Reading passage:
◆ ◆ ◆ ◆ ◆ ◆ ◆
Re: objtool warning "uses BP as a scratch register" with clang-9
From: Nick Desaulniers
Date: Tue Aug 27 2019 - 17:22:09 EST
On Tue, Aug 27, 2019 at 12:47 PM Arnd Bergmann <arnd@xxxxxxxx> wrote:
>
> On Tue, Aug 27, 2019 at 9:23 PM Josh Poimboeuf <jpoimboe@xxxxxxxxxx> wrote:
> > On Tue, Aug 27, 2019 at 09:00:52PM +0200, Arnd Bergmann wrote:
> > > On Tue, Aug 27, 2019 at 5:00 PM Ilie Halip <ilie.halip@xxxxxxxxx> wrote:
> > > >
> > > > > > $ clang-9 -c crc32.i -O2 ; objtool check crc32.o
> > > > > > crc32.o: warning: objtool: fn1 uses BP as a scratch register
> > > >
> > > > Yes, I see it too. https://godbolt.org/z/N56HW1
> > > >
> > > > > Do you still see this warning with -fno-omit-frame-pointer (assuming
> > > > > clang has that option)?
◆ ◆ ◆ ◆ ◆ ◆ ◆
Exercise instructions:
Please say whether each statement below agrees with the mailing list message, answering yes or no and quoting the words of the message that decide it.
1. The message was sent by Nick Desaulniers.
2. The warning was produced with clang-8.
3. The warning names a function called fn1.
◆ ◆ ◆ ◆ ◆ ◆ ◆
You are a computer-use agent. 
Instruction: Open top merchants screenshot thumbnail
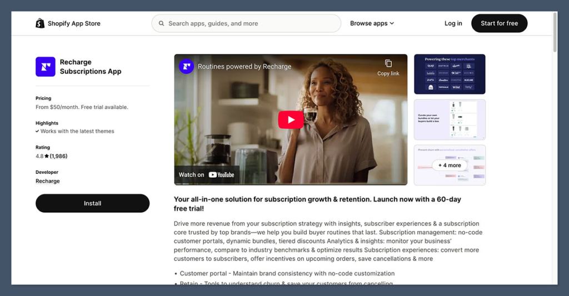pos(450,74)

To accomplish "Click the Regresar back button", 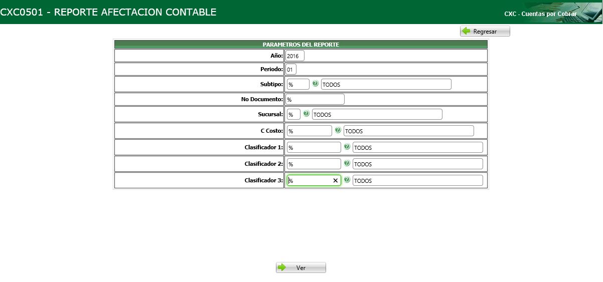I will [485, 31].
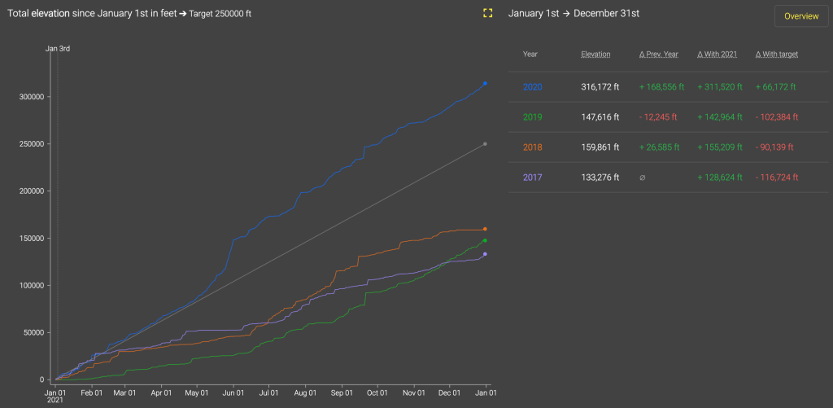Click the 316,172 ft elevation value

(600, 86)
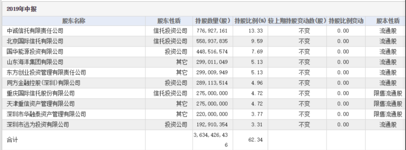Click the 持股数量(股) column header

pos(212,21)
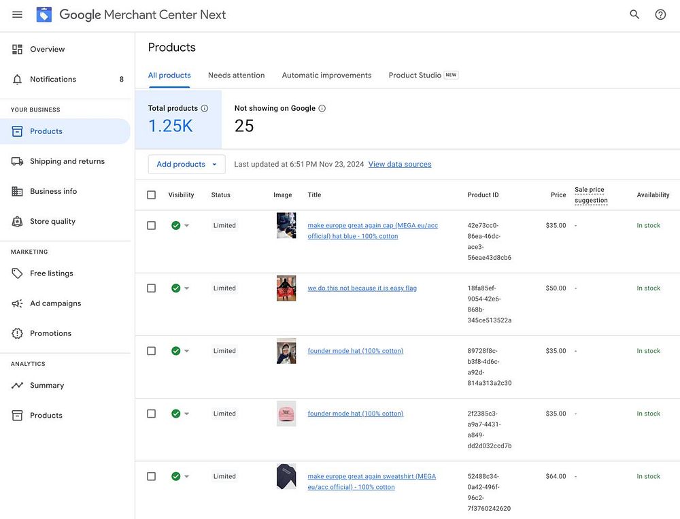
◆ ◆ ◆ ◆ ◆ ◆ ◆
Full answer:
1. Yes: "From: Nick Desaulniers"
2. No: "$ clang-9 -c crc32.i -O2 ; objtool check crc32.o"
3. Yes: "crc32.o: warning: objtool: fn1 uses BP as a scratch register"